**WHAT IS EXPECTED**
A word-for-word copy of the whole listing is required.

**MATERIAL SUPPLIED**

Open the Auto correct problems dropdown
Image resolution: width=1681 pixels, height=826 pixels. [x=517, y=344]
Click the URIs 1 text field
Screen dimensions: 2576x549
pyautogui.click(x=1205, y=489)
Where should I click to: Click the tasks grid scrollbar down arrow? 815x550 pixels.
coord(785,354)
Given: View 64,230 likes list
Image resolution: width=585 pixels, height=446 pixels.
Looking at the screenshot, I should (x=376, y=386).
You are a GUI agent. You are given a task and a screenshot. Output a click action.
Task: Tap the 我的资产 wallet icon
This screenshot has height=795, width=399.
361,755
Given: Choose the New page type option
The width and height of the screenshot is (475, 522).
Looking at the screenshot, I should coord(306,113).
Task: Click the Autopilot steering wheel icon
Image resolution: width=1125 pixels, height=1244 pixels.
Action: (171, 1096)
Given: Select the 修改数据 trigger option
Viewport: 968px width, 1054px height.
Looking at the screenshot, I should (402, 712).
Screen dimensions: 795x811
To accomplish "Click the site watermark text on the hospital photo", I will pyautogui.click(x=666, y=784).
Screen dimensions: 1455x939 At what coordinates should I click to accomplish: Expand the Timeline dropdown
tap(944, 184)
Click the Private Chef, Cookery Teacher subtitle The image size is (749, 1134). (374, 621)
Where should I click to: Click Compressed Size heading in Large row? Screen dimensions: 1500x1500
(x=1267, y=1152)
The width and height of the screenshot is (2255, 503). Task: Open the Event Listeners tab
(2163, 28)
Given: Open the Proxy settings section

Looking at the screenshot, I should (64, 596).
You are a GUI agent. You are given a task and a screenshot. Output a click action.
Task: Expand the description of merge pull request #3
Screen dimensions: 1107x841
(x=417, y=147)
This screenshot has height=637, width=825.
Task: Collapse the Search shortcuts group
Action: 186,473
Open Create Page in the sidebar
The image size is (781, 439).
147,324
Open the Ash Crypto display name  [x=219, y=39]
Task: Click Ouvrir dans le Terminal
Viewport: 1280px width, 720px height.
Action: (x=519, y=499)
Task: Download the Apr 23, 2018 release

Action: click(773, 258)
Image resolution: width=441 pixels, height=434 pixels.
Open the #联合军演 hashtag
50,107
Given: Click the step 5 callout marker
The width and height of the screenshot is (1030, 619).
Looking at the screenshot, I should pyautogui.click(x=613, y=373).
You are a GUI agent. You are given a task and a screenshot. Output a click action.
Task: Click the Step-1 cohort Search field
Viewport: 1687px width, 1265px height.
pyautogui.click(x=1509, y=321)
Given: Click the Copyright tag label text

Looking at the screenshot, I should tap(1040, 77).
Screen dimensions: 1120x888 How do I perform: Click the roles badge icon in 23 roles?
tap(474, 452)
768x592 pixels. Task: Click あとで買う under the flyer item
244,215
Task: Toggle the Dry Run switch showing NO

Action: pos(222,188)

**RESULT OF THIS EXERCISE**
Open the Auto correct problems dropdown
Image resolution: width=1681 pixels, height=826 pixels. [x=517, y=344]
Click the URIs 1 text field
Screen dimensions: 2576x549
pyautogui.click(x=1205, y=489)
Where should I click to: Click the tasks grid scrollbar down arrow? 815x550 pixels.
coord(785,354)
Given: View 64,230 likes list
Image resolution: width=585 pixels, height=446 pixels.
Looking at the screenshot, I should (x=376, y=386).
You are a GUI agent. You are given a task and a screenshot. Output a click action.
Task: Tap the 我的资产 wallet icon
This screenshot has height=795, width=399.
361,755
Given: Choose the New page type option
The width and height of the screenshot is (475, 522).
Looking at the screenshot, I should coord(306,113).
Task: Click the Autopilot steering wheel icon
Image resolution: width=1125 pixels, height=1244 pixels.
Action: (171, 1096)
Given: Select the 修改数据 trigger option
Viewport: 968px width, 1054px height.
Looking at the screenshot, I should (402, 712).
Screen dimensions: 795x811
To accomplish "Click the site watermark text on the hospital photo", I will pyautogui.click(x=666, y=784).
Screen dimensions: 1455x939 At what coordinates should I click to accomplish: Expand the Timeline dropdown
tap(944, 184)
Click the Private Chef, Cookery Teacher subtitle The image size is (749, 1134). (374, 621)
Where should I click to: Click Compressed Size heading in Large row? Screen dimensions: 1500x1500
(x=1267, y=1152)
The width and height of the screenshot is (2255, 503). Task: Open the Event Listeners tab
(2163, 28)
Given: Open the Proxy settings section

Looking at the screenshot, I should (64, 596).
You are a GUI agent. You are given a task and a screenshot. Output a click action.
Task: Expand the description of merge pull request #3
Screen dimensions: 1107x841
(x=417, y=147)
This screenshot has height=637, width=825.
Task: Collapse the Search shortcuts group
Action: 186,473
Open Create Page in the sidebar
The image size is (781, 439).
147,324
Open the Ash Crypto display name  [x=219, y=39]
Task: Click Ouvrir dans le Terminal
Viewport: 1280px width, 720px height.
Action: (x=519, y=499)
Task: Download the Apr 23, 2018 release

Action: click(773, 258)
Image resolution: width=441 pixels, height=434 pixels.
Open the #联合军演 hashtag
50,107
Given: Click the step 5 callout marker
The width and height of the screenshot is (1030, 619).
Looking at the screenshot, I should pyautogui.click(x=613, y=373).
You are a GUI agent. You are given a task and a screenshot. Output a click action.
Task: Click the Step-1 cohort Search field
Viewport: 1687px width, 1265px height.
pyautogui.click(x=1509, y=321)
Given: Click the Copyright tag label text

Looking at the screenshot, I should tap(1040, 77).
Screen dimensions: 1120x888 How do I perform: Click the roles badge icon in 23 roles?
tap(474, 452)
768x592 pixels. Task: Click あとで買う under the flyer item
244,215
Task: Toggle the Dry Run switch showing NO

Action: pos(222,188)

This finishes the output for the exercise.